[What you have to do]:
What is needed is an exact copy of the records, with the images left out.

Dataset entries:
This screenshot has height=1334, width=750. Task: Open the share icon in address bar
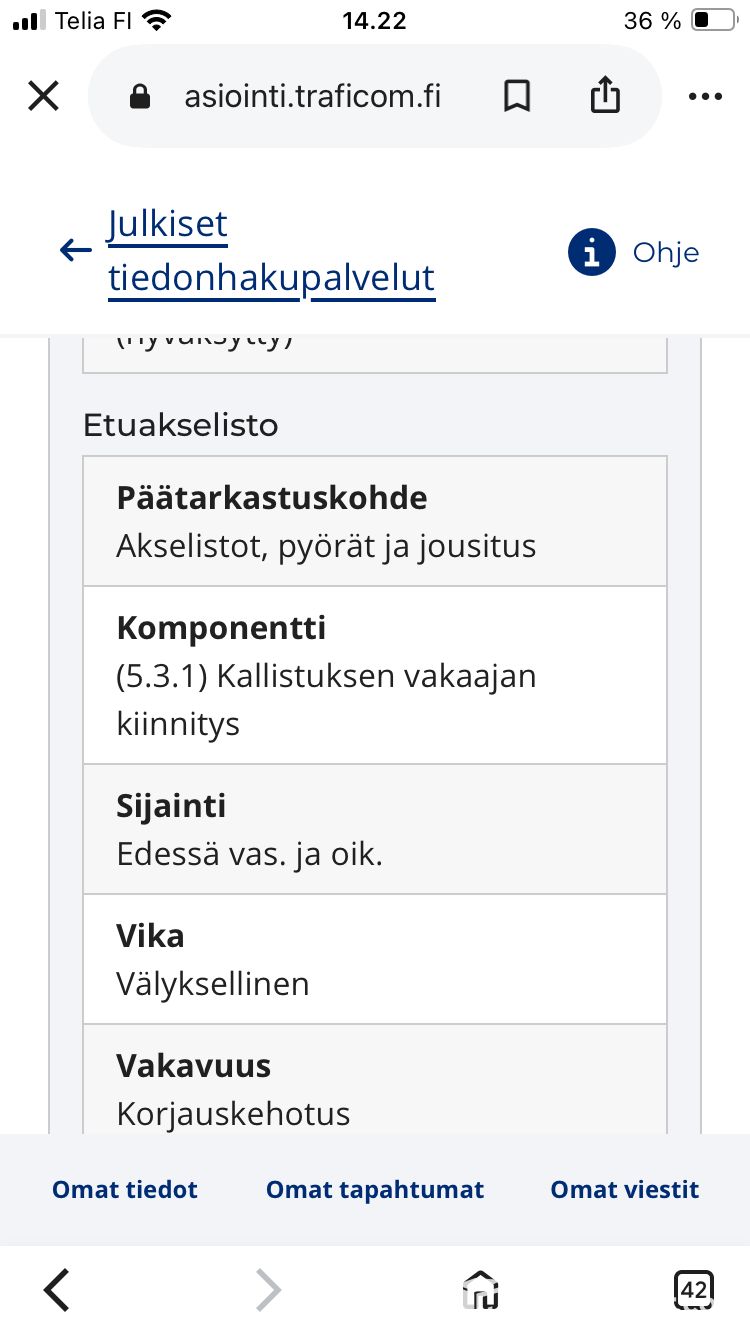click(x=605, y=95)
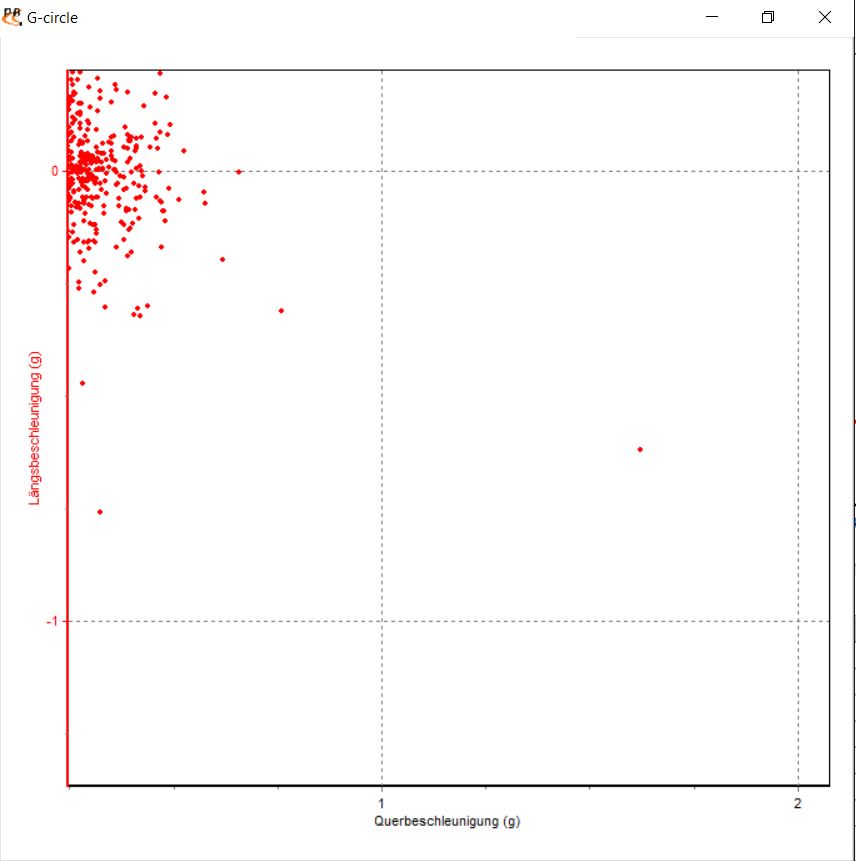The height and width of the screenshot is (861, 856).
Task: Click the '-1' tick label on vertical axis
Action: (53, 621)
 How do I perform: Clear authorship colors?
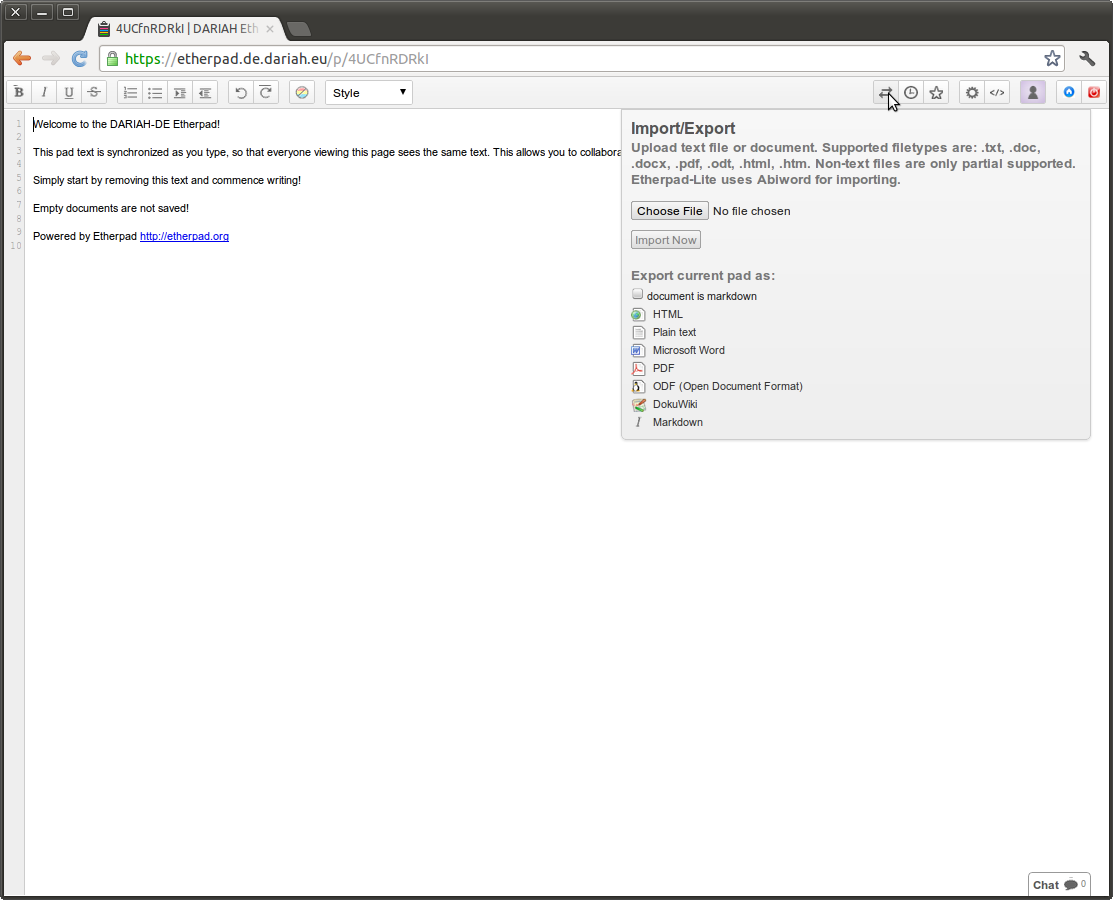coord(302,93)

[Solved problem]:
This screenshot has height=1334, width=750. Task: Open the share icon in address bar
click(x=605, y=95)
The height and width of the screenshot is (861, 856).
Task: Click the '-1' tick label on vertical axis
Action: (53, 621)
 How do I perform: Clear authorship colors?
coord(302,93)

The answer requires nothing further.